What the exercise asks:
Please rewrite the data below with "Viewport" changed to "Display area" and everything else unchanged, leaving out the pictures.

Material for the task:
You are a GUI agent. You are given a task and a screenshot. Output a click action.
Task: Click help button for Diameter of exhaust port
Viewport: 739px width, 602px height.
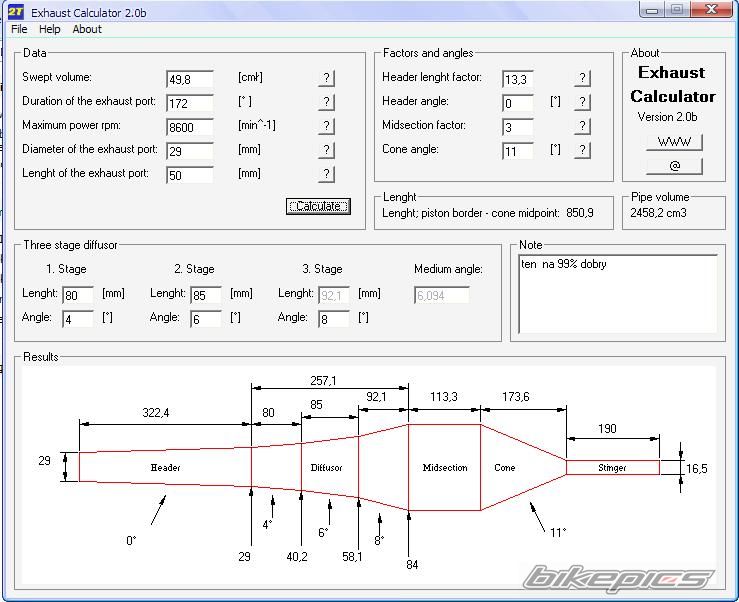point(326,150)
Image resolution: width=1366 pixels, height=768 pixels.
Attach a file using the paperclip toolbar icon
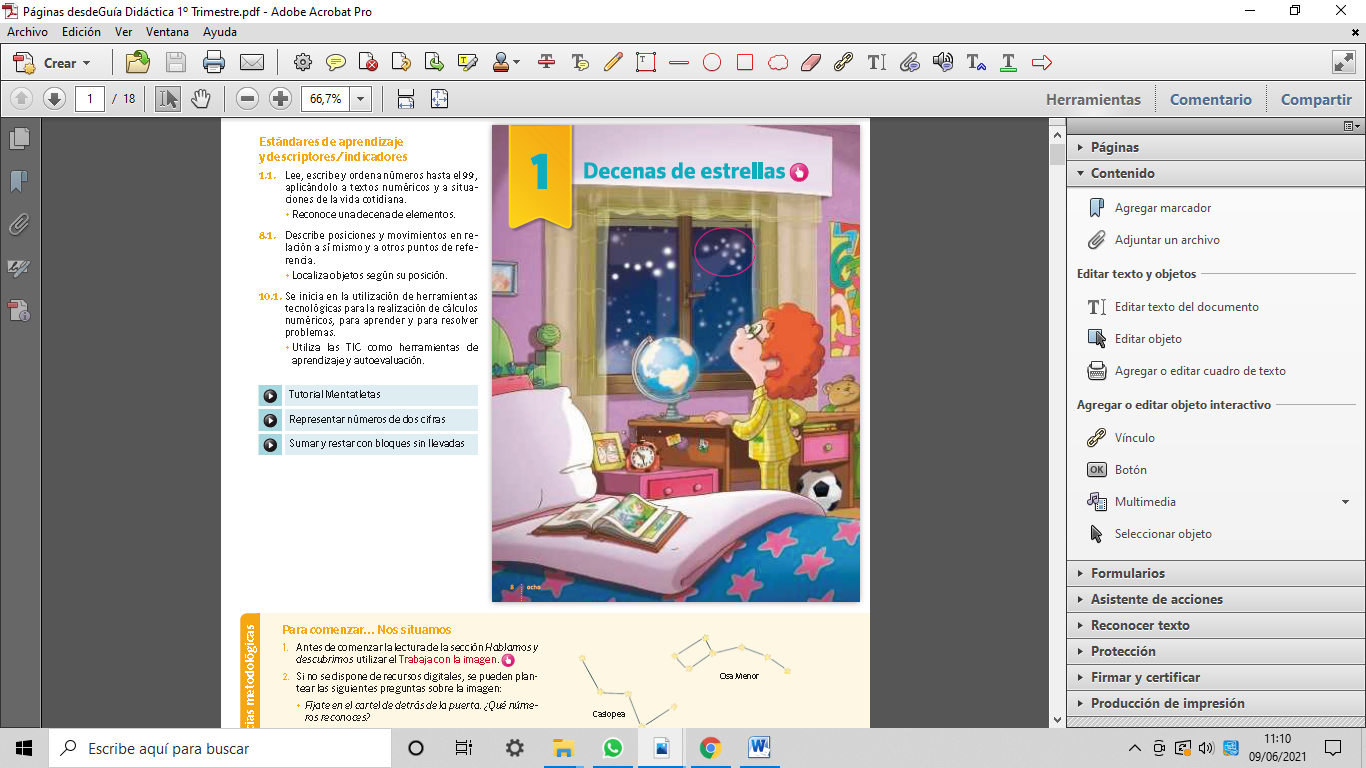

Reply to the task:
You are a GUI agent. You are given a task and a screenshot. Output a click action.
Task: Click help button for Diameter of exhaust port
Display area: 739px width, 602px height.
point(326,150)
Image resolution: width=1366 pixels, height=768 pixels.
Attach a file using the paperclip toolbar icon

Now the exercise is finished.